[BEGIN Excerpt]

FIELD OF THE INVENTION

The invention relates to centrifugal pumps, and more particularly, to centrifugal pump impellors that include balancing holes to reduce axial thrust.

BACKGROUND OF THE INVENTION

Centrifugal pumps are the most widely used pumps in the world. While there are many variations and configurations, with reference to FIG. 1 all such pumps 100 include an impellor 106 mounted on a shaft 108 that rotates the impellor 106 continuously within a housing 116. The impellor 106 includes a plurality of “blades” or “vanes” 110 extending outward from a hub and a central “eye” of the impellor. Process fluid 102 entering through an inlet 118 to the eye is caused to rotate by the impellor blades 110, and is driven by centrifugal force toward the perimeter of the impellor 106, which is in fluid communication with an outlet 104 through which the process fluid exits the pump 100.

FIG. 1 illustrates a single-stage centrifugal pump. However the discussion herein and the disclosure of the invention infra will be understood by one of skill in the art to also apply to stages of a multi-stage pump, unless the context requires otherwise.

Impellors 106 vary in the number and shape of the blades 110. For some impellors 106 the blades 110 are free-standing. However, for larger pumps it is often desirable to include a rear shroud 112, and possibly also a front shroud 114, which support the blades 110 and also reduce leakage around the blades. An impellor 106 having free-standing blades is called an “open” impellor. An impellor 106 having only a rear shroud 112 is called “semi-open” or “semi-closed” impellor 106, while an impellor having both rear 112 and front 114 shrouds is referred to as a “closed” impellor. FIG. 1 is a cut-away perspective view of a centrifugal pump 100 having a closed impellor 106.

FIG. 2 is a front perspective view of a closed impellor 106. The leading edges 202 of the blades 110 can be seen through the eye near the hub 200 of the impellor 106. The trailing edges 204 of the blades 110 are visible between the shrouds 112, 114 near the outer edge of the impellor 106.

[END Excerpt]
[BEGIN Provided records]

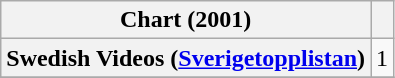
1 (382, 58)
Chart (2001) (186, 20)
Swedish Videos (Sverigetopplistan) (186, 58)
Find where the given text appears and provide that cell's center as (x, y) coordinate. 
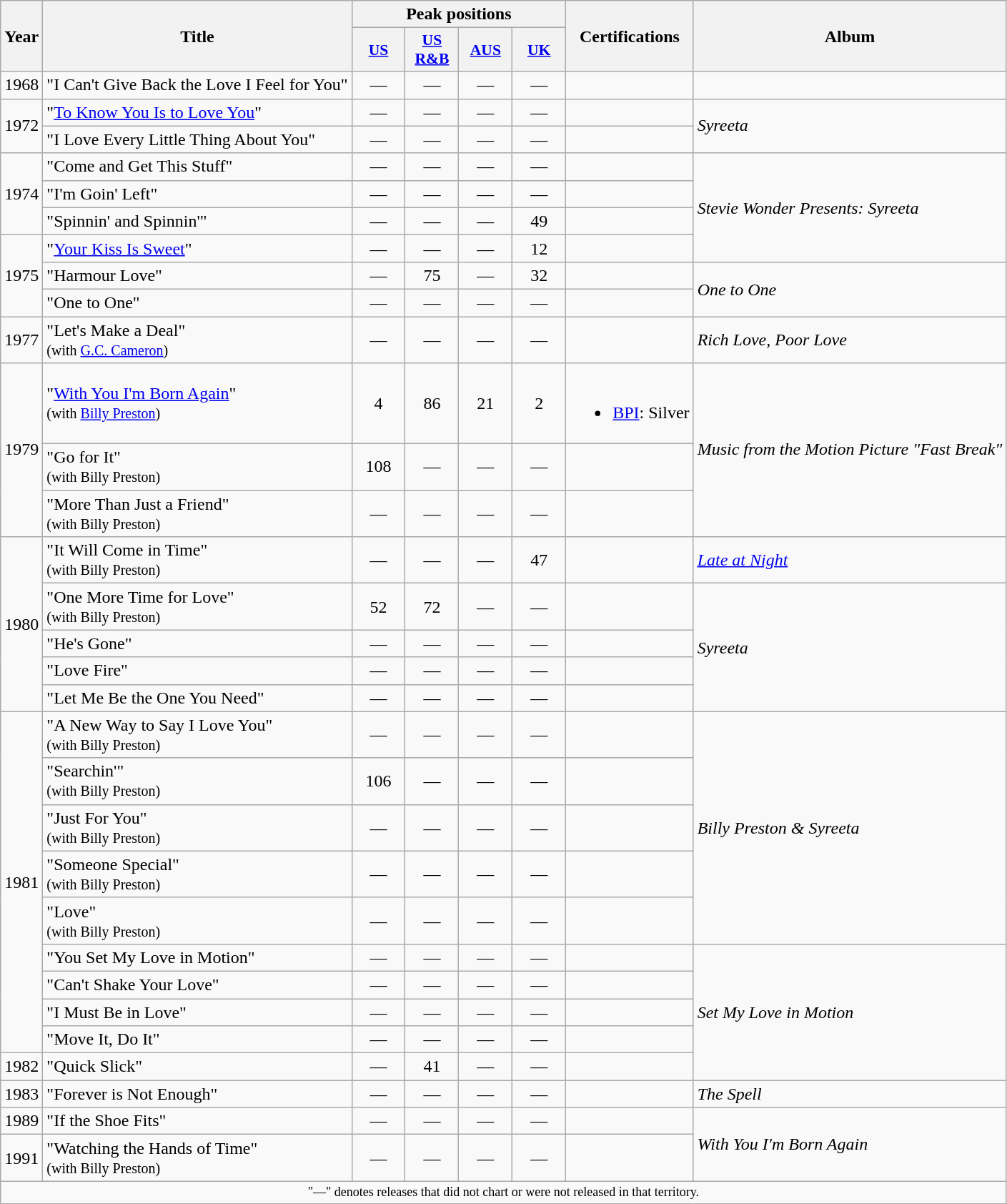
Set My Love in Motion (850, 1011)
1977 (21, 339)
With You I'm Born Again (850, 1144)
2 (539, 403)
"Spinnin' and Spinnin'" (197, 221)
"I Must Be in Love" (197, 1011)
1982 (21, 1066)
1975 (21, 275)
32 (539, 275)
"One More Time for Love"(with Billy Preston) (197, 606)
"More Than Just a Friend"(with Billy Preston) (197, 513)
1983 (21, 1093)
"Forever is Not Enough" (197, 1093)
"A New Way to Say I Love You" (with Billy Preston) (197, 735)
"I Love Every Little Thing About You" (197, 139)
"Someone Special" (with Billy Preston) (197, 873)
"I'm Goin' Left" (197, 194)
1974 (21, 194)
1989 (21, 1121)
"If the Shoe Fits" (197, 1121)
AUS (486, 50)
"With You I'm Born Again"(with Billy Preston) (197, 403)
"Love" (with Billy Preston) (197, 921)
"Love Fire" (197, 670)
USR&B (432, 50)
Year (21, 36)
"Let Me Be the One You Need" (197, 698)
Album (850, 36)
"Go for It"(with Billy Preston) (197, 467)
Late at Night (850, 560)
49 (539, 221)
"Just For You" (with Billy Preston) (197, 828)
1968 (21, 85)
Certifications (630, 36)
Rich Love, Poor Love (850, 339)
1991 (21, 1158)
4 (379, 403)
75 (432, 275)
Stevie Wonder Presents: Syreeta (850, 207)
108 (379, 467)
One to One (850, 289)
"You Set My Love in Motion" (197, 957)
"Quick Slick" (197, 1066)
"Come and Get This Stuff" (197, 167)
"It Will Come in Time" (with Billy Preston) (197, 560)
12 (539, 248)
41 (432, 1066)
"Harmour Love" (197, 275)
"Move It, Do It" (197, 1039)
52 (379, 606)
Peak positions (459, 14)
"He's Gone" (197, 643)
"Can't Shake Your Love" (197, 984)
US (379, 50)
1972 (21, 126)
"Watching the Hands of Time"(with Billy Preston) (197, 1158)
1979 (21, 450)
47 (539, 560)
Title (197, 36)
21 (486, 403)
86 (432, 403)
"To Know You Is to Love You" (197, 112)
"I Can't Give Back the Love I Feel for You" (197, 85)
UK (539, 50)
The Spell (850, 1093)
BPI: Silver (630, 403)
"Your Kiss Is Sweet" (197, 248)
Billy Preston & Syreeta (850, 828)
Music from the Motion Picture "Fast Break" (850, 450)
"—" denotes releases that did not chart or were not released in that territory. (503, 1192)
72 (432, 606)
106 (379, 780)
1980 (21, 624)
"One to One" (197, 302)
1981 (21, 882)
"Searchin'" (with Billy Preston) (197, 780)
"Let's Make a Deal" (with G.C. Cameron) (197, 339)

[END Provided records]

Task instructions:
1. Copy the rows exactly, from the first one up to and including the line that contains "Find where the". Leave out the pictures.
2. Continue the centrifugal pump text from where it stops.

Answer set:
1.
1 (382, 58)
Chart (2001) (186, 20)
Swedish Videos (Sverigetopplistan) (186, 58)
Find where the given text appears and provide that cell's center as (x, y) coordinate. 

2.
FIG. 3A is a cross-sectional view of the impellor 106 of FIG. 2, enclosed within a single-stage pump housing 116. Wear rings 300, 302 inhibit process fluid from leaking into or out of a chamber 304 located behind the rear shroud 112. However, some process fluid leaks past the wear rings 300, 302 and fills a cavity 304 located behind the rear shroud 112. The fluid filling the cavity 304 is therefore sometimes referred to as “leakage” fluid. Frictional drag causes the leakage fluid in contact with the back of the rear shroud 112 to rotate approximately at the speed of the impellor 106, while the leakage fluid that is in contact with the housing 116 on the other side of the cavity 304 is almost static. Shear forces cause the leakage fluid in the center of the cavity 304 to rotate at a speed that is less than the impellor speed, so that the average rotational speed of the leakage fluid in the cavity 304 is comparable to one half of the impellor speed.

In contrast, process fluid located near the front surface of the rear shroud 112 is rotated by the blades 110 at approximately the speed of the impellor 106. The “static” pressure of the fluid in front of the rear shroud 112 is the process fluid inlet pressure, while the static pressure of the leakage fluid is comparable to the higher outlet pressure. The actual pressures are reduced in each case, because according to well-known fluid dynamic principles the pressure of a fluid is reduced in proportion to its velocity. Hence, because the leakage fluid is rotating more slowly than the fluid in front of the rear shroud 112, the actual pressure of the fluid immediately in front of the rear shroud 112 in the region of the eye is considerably lower than the actual pressure of the leakage fluid filling the cavity 304 directly behind the rear shroud 112. The result of the difference in static pressures as well as the difference in fluid rotation rates is an axial thrust applied to the impellor 106, which is labeled “F” in FIG. 3. This thrusting force must be opposed and withstood by the bearings (not shown) that support the pump shaft 108.

FIG. 3B is a cross-sectional view of two stages of a multi-stage pump. In this example, the leakage past the shaft seal 302 eventually flows from the rear cavity 304 back into the primary flow 102 entering the first stage. Each of the impellors 106, 306 is subject to axial thrust, as described above, such that the shaft bearings are subject to the combined sum of the axial thrusts of all the stages.

In many instances, it is desirable to reduce the axial thrust, so as to reduce the demands placed on the support bearings, and to prolong the life of the support bearings. With reference to FIG. 4, one approach is to include “balancing holes” 400 that penetrate the rear shroud 112 near the hub 200. The balancing holes allow leakage fluid to flow from the rear cavity 304 into the eye, thereby “balancing” the fluid pressures on either side of the rear shroud 112 and reducing or eliminating the axial thrust. FIG. 5 is a front perspective view of the central region of the impellor 106 of FIG. 4.

While balancing holes are effective in reducing axial thrust, they also inevitably cause a loss of pump efficiency. As can be seen in FIG. 4, the flow of leakage fluid 402 through the balancing holes 400 is in nearly direct opposition to the fluid flowing into the eye. Accordingly, the flow of leakage fluid significantly perturbs and interferes with the primary flow 102 of the process fluid, thereby significantly reducing the efficiency of the centrifugal pump.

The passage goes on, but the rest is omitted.